Как сказано - это не единственная вариация на заданную тему. Строго говоря, «молодой человек Александр» на самом деле «семью не завел» и, следовательно, не было у него никакой «некислородной жены», чтобы жестоко убивать ее лопатой. В финале пьесы это сказано прямым текстом. В фильме, где набор изобразительных средств гораздо шире, отсутствие злосчастной зарубленной жены очевидно из контекста. Но у кого-то из зрителей и, хуже того, у кого-то из экспертов, эта недосказанность (так убил или не убил?!) оставила гнетущий осадок. Что дополнительно стимулировало неприятие и возмущение.

 

Впрочем, роспись разнообразных, преимущественно мелодраматических вариантов, судеб героев составляет лишь костяк пьесы (и фильма) и главным образом служит поводом для философских, теологических, литературных, социально-политических и глобально-культурологических отступлений. Темы этих вставных не-лирических новелл, мягко говоря, специфичны: от мрачности жизни в российской глубинке до теории и практики международного терроризма и исламского фундаментализма.

 

Некоторые из рассуждений были расценены как богохульство и издевательство над высокой литературой, но первые залпы негодующей критики ударили по цели совсем уж непредсказуемой.

 

Максимов и вопросы языкознания

 

Когда в самом начале дискуссии ведущий «Закрытого показа» упомянул, что фильм, помимо прочего, получил приз киноведов и кинокритиков за «новаторство, разнообразие языка и творческую свободу», это вызвало страстную отповедь Андрея Максимова.
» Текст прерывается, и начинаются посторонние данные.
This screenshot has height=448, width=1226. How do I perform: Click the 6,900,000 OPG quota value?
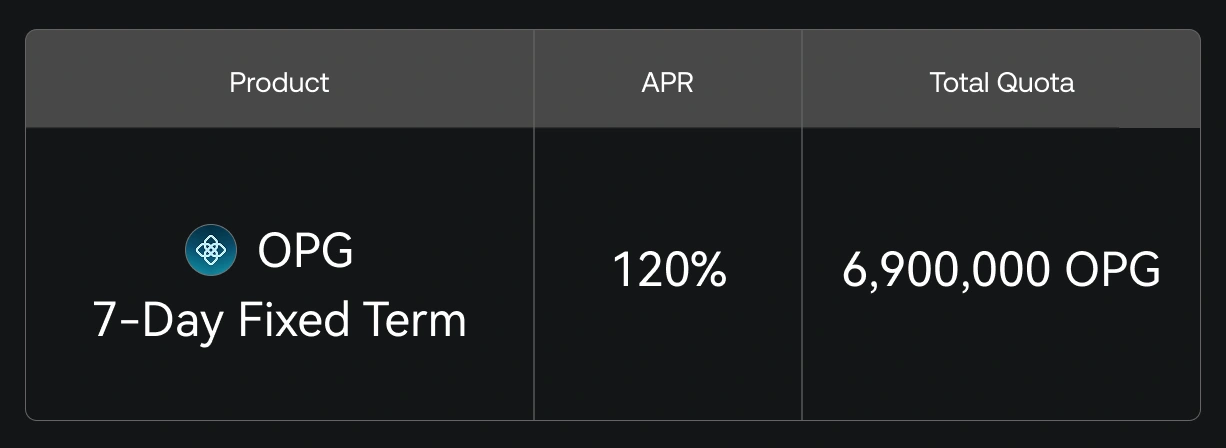coord(1001,270)
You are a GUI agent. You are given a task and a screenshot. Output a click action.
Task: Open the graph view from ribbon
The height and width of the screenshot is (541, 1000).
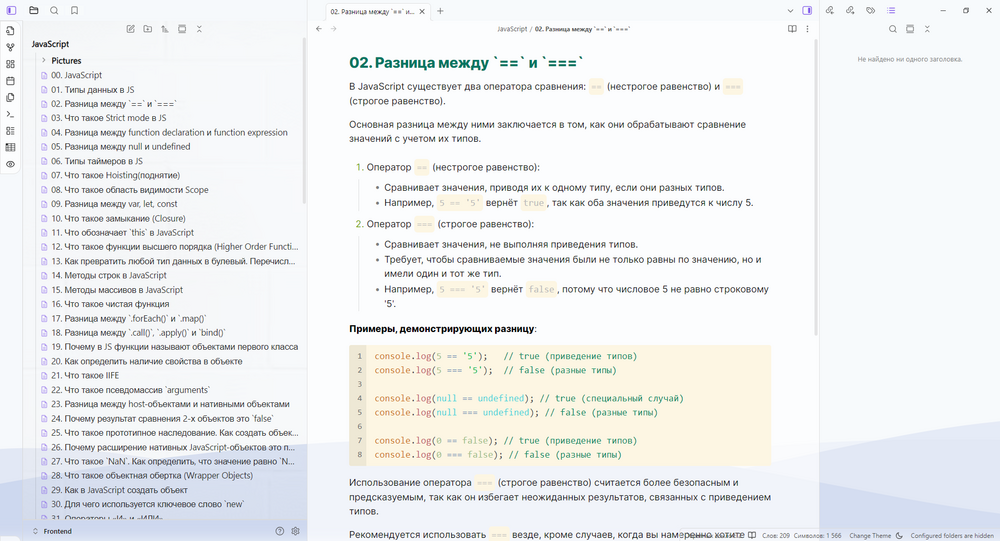pyautogui.click(x=10, y=47)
Писатель и известный телеведущий заявил: «...Мне кажется само словосочетание «новаторство языка» очень странным; потому что в языке не может быть новаторства: язык - это то, что люди произносят, и их понимают. Если я сейчас начну говорить на новаторском языке, вы меня просто не поймете...»

 

Заявление г-на Максимова было настолько неожиданным, что его оппоненты растерялись и заговорили о «новоязных» попытках Велимира Хлебникова (неудачных, как признавал сам поэт). Хорошо хоть Александр Гордон напомнил полемистам о колоссальных изменениях в лексике и структуре русского языка, которые традиционно связывают с именем Пушкина (хотя Александр Сергеевич совершал эту «революцию» не один, достаточно назвать хотя бы Николая Михайловича Карамзина).

 

Но ведь и допушкинский язык, язык Тредиаковского и Капниста, уже не был языком переписки князя Курбского и царя Ивана, и, тем более, языком древних летописцев.

 

...Андрѣю учащю в Синопии, пришедшю ему в Корсунь, увидѣ, яко ис Коръсуня близъ устье Дьнѣпръское... и приде въ устье Днепръское, и оттолѣ поиде по Днѣпру горѣ. И по приключаю приде и ста подъ горами на березѣ. И заутра, въставъ, рече к сущимъ с нимъ ученикомъ: «Видите горы сия? Яко на сихъ горахъ въсияеть благодать Божия: имать и городъ великъ быти и церкви мьногы имат Богъ въздвигнути». И въшедъ на горы сиа, и благослови я, и постави крестъ, и помолився Богу, и слѣзе съ горы сея, идеже послѣже бысть Киевъ, и поиде по Днѣпру горѣ...

 

Перевод: ...Когда Андрей учил в Синопе и прибыл в Корсунь, узнал он, что недалеко от Корсуня устье Днепра... и проплыл в устье днепровское, и оттуда отправился вверх по Днепру. И случилось так, что он пришел и стал под горами на берегу. И утром, встав, сказал бывшим с ним ученикам: «Видите ли горы эти? Так на этих горах воссияет благодать Божия, будет город великий, и воздвигнет Бог много церквей». И взойдя на горы эти, благословил их и поставил крест, и помолился Богу, и сошел с горы этой, где впоследствии будет Киев, и пошел вверх по Днепру... («Повесть о минувших годах черноризца Феодосьева монастыря Печерского, Откуда пошла Русская Земля <...> Кто в ней стал первым княжить».)

 

Язык - любой живой язык - меняется постоянно. Причем изменения охватывают всё: и лексику, и структуру, и идиоматику, и систему образов - не всегда поспевая за меняющимися обстоятельствами. Насколько фраза «В клубе мальчик склеил модель» сегодня читается иначе, чем, к примеру, в 30-60-х годах прошлого века, в пору повального увлечения авиамоделированием.

 

И все эти изменения автор, если он хочет быть понятым, обязан учитывать. Особенно, если он хочет быть понятым правильно. Это было ясно даже герою Островского:

 

Крутицкий: ...Вы сами знаете, я человек старого образования... Излагаю я стилем старым, как бы вам сказать? Ну, близким к стилю великого Ломоносова.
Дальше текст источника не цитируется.